The Secretary of State for Housing Communities and Local Government, Robert Jenrick MP, has been promoting the idea of national design standards for housing to overhaul ‘outdated’ design guides.  He wishes to see a national standard for planning authorities to adhere to, but with local opt outs for an authority to produce its own standard.  In part, this is about creating a greener development with people at the heart of the process.

This is not a surprise.  There is a Commission devoted to the topic: Building Better, Building Beautiful Commission.  In its July report is captured its main driver in this way: “Despite being immeasurably richer than our predecessors we build less beautifully than they at all the three scales of beauty that we have defined, at the level of settlement pattern, at the level of place making and at the level of building design.”  The report is well worth the time to read it.  It is a very well informed and supported report, as is indicated by the 237 footnotes.  The development industry provided some excellent evidence which underpins the report.  Take these examples.

“One developer put the point starkly in his evidence to us:

‘the quality, both architectural and build, of the houses that are being delivered in the United Kingdom by the volume house builders is, in 2019, as bad as it has been for many generations’.

No one we have spoken to seems to have really tried, let alone managed, to convince us that this is not correct. (§7.3, p30)”

 “One Planning Director commented recently:

‘If you talk to developers, there are places where they go and work, there are places where they don’t go and work. It depends on a hassle factor. (§8, p36)

There are of course only limited levers available to Government to actively set standards which yield high quality places with the best of design.

The law cannot help.  The issue is not about protecting designated areas, sites or buildings.  So, this is not the sort of issue which can be addressed by amendment to primary legislation or the making of regulations.

The policy is already there in Chapter 12 of the NPPF and is captured in the first line of §124: “The creation of high quality buildings and places is fundamental to what the planning and development process should achieve.”  §127 requires that planning decisions ensure that developments establish or maintain a strong sense of place, using the arrangement of streets, spaces, building types and materials to create attractive, welcoming and distinctive places to live, work and visit.  Many other chapter are relevant.

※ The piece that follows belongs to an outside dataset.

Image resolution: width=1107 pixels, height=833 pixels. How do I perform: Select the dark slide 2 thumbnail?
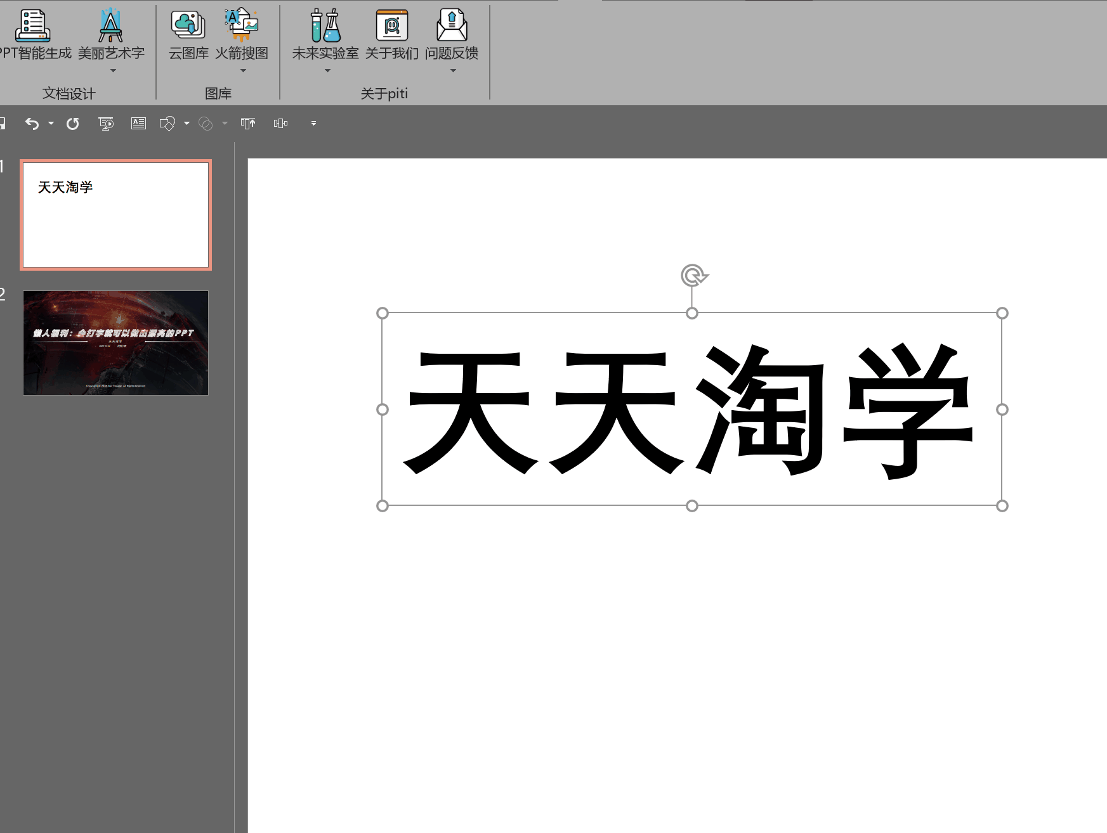click(115, 343)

So, it is difficult to see what change in policy would raise the bar.

The answer, is to produce a National Design Guide.  It “…illustrates how well-designed places that are beautiful enduring and successful can be achieved in practice.”  It focuses on climate, character and community within which one finds ten characteristics of well designed places.  Each is described and cross-referenced to the other characteristics.  There are good practice examples.  It has very broad brush cross-references to the NPPF.  So, in respect of ‘Mixed and integrated uses’, one is referred to no less than six different chapters of the Framework.  However, the National Design Guide is not expressed to be a ‘requirement’, nor could it be.  It is a guide.

At a fringe event at this week’s Conservative Party Conference a panel addressed the question of how to build green, beautiful and high quality homes.  One contribution was from Professor Robert Adam.  He explained that the methods to address quality exist in, for example, design codes.  More standards in the planning system is to move in the wrong direction because in the planning system: “so much gets in the way of this vision that so often you just want to give up; your clients want to throw in the towel; and lots of developers just give up before they start. It’s all too difficult.”

As we say above, the National Design Guide is not a standard nor is it a requirement.  But it will, no doubt bring about some change, not least in respect of objectives which are driven by ‘net zero’ objectives.  In our view, the route to addressing the valid points being made are really twofold.  First, the way for the Secretary of State to set the scene and create a culture of quality is to concentrate on this issue in the decisions which he makes.  It would not take very many Secretary of State decisions, which are explicit in giving very considerable weight to design issues, for the message to transmit to all participants in the process.  Secondly, as Professor Adam observed, supply and quality go together because when the need is met, quality becomes a more important purchasing criterion.